A heavenly concoction— sweet with undertones of coffee, cinnamon and almonds. Brushed with an apricot glaze.

1 C brown sugar
3 T sugar
2 eggs
1 C honey
1 T instant coffee
1 tsp. cinnamon
1/2 tsp. nutmeg
1/8 tsp. ground cloves
2 C self-rising flour
3 tsp. baking powder
4 oz. almonds (flaked or slivered)
2 T apricot jam (warm)

Preheat oven to 350. Using electric mixer, beat brown and white sugars with eggs till thick and creamy. Add honey and coffee, continuing to mix (on slow) till blended. Combine flour and baking powder, then add to the sugar/egg mix. Add spices and almonds, mixing well.Pour batter into greased 9 x 9 pan and cook 35-40 minutes, till center is springy when pressed with a finger. Allow to cool, then brush top with warmed apricot jam.

| See more Turkish recipes |

Tips & Glossary

You may not have all the ingredients used in Turkish cooking on your spice shelf, but you'll find them at Middle-East food stores. To avoid frustration, make a list of items you need before trying out the recipes.

Cumin: an aromatic, kin to parsley and carrots; an important ingredient in chili powder.

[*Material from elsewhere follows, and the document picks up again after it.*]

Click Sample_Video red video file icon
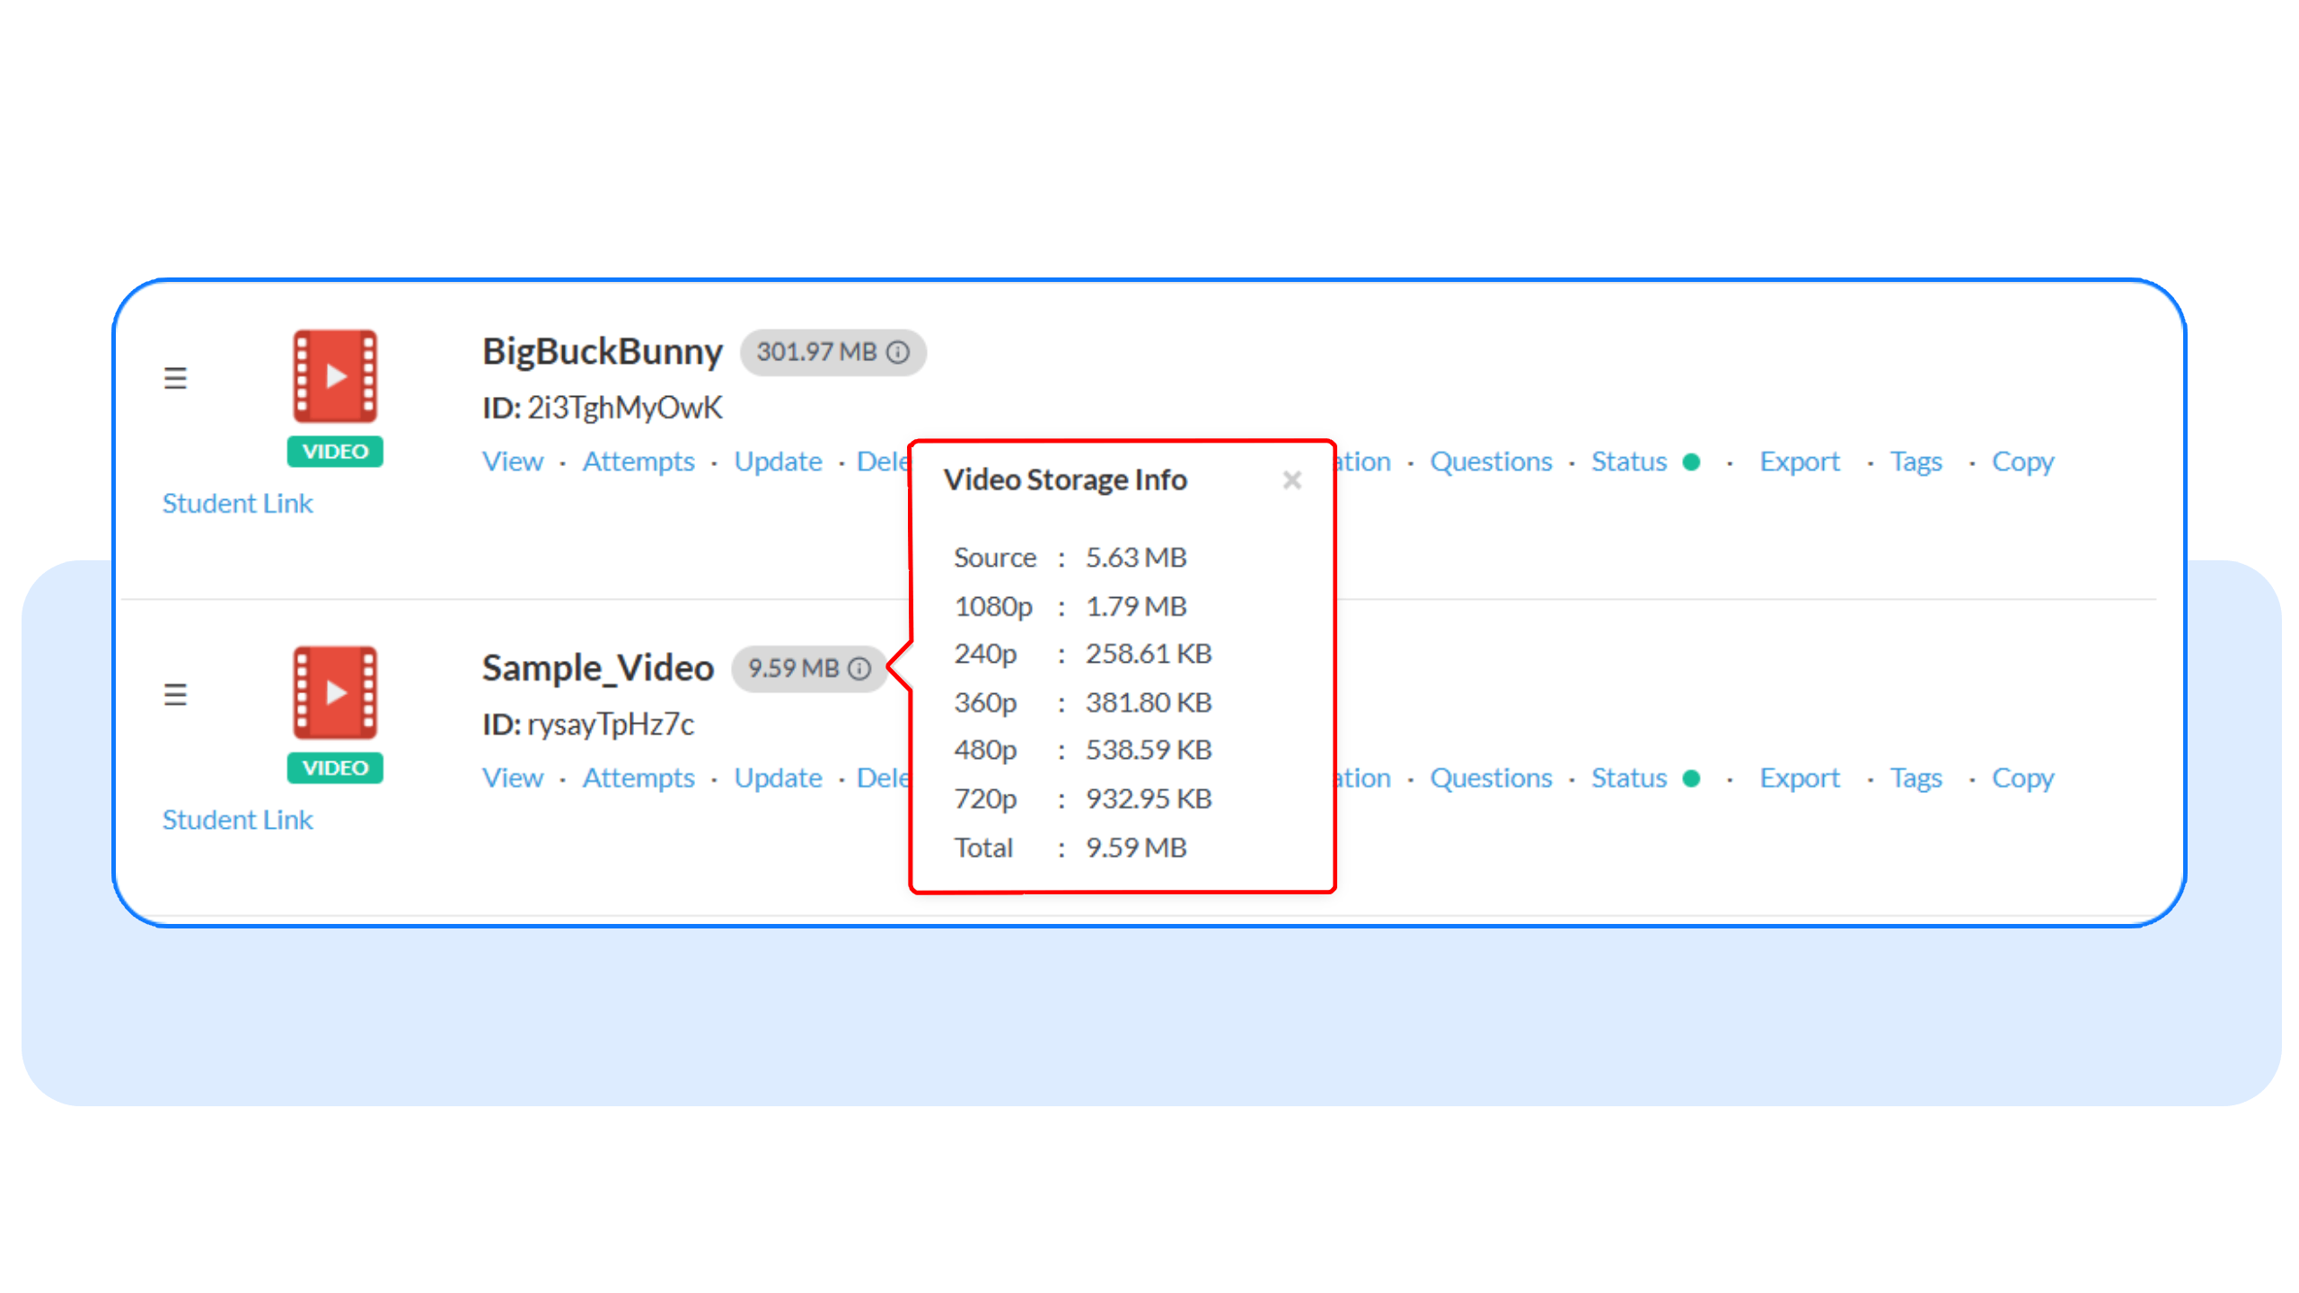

Used especially in Indian curries, as well as in Mid-Eastern, Mexican, and Asian dishes. It has an earthy, peppery flavor.

Filo: aka phyllo, paper-thin sheets of raw, unleavened flour dough. Buy frozen in any grocery store and follow directions on package for thawing. When working with one sheet, keep others covered with a damp towel to prevent drying out.

Peeled Tomatoes: choose 1 of 2 methods: 1) hold tomatoes one-at-a-time over gas flame till skin bubbles and becomes charred; 2) drop all tomatoes into pot of boiling water for 45 seconds. After either method, run tomatoes under running water; skins will slip off easily.

Roasted peppers: buy them prepared. Or make your own: place peppers under a broiler, or hold over a gas flame, till skin chars and blisters. Place them in a closed paper bag for 15-20 minutes (to steam them). When cool enough to handle, the skins slip off under running water.

Rosewater: distilled from rose petals and used to flavor Mid-Eastern and Asian cooking. You can make your own—but why? Purchase it at Mid-East or Asian or food stores.

Saffron: the most expensive spice in the world, from the crocus plant, and cultivated in Iran and Spain. Along with its unusual taste, it adds a deep rich yellow color to food. Use a strand or two at a time and soak in warm water before using.

Skewers: use metal or wooden skewers for kabobs. If wooden, be sure to soak them for 30 minutes before using to prevent them from catching on fire.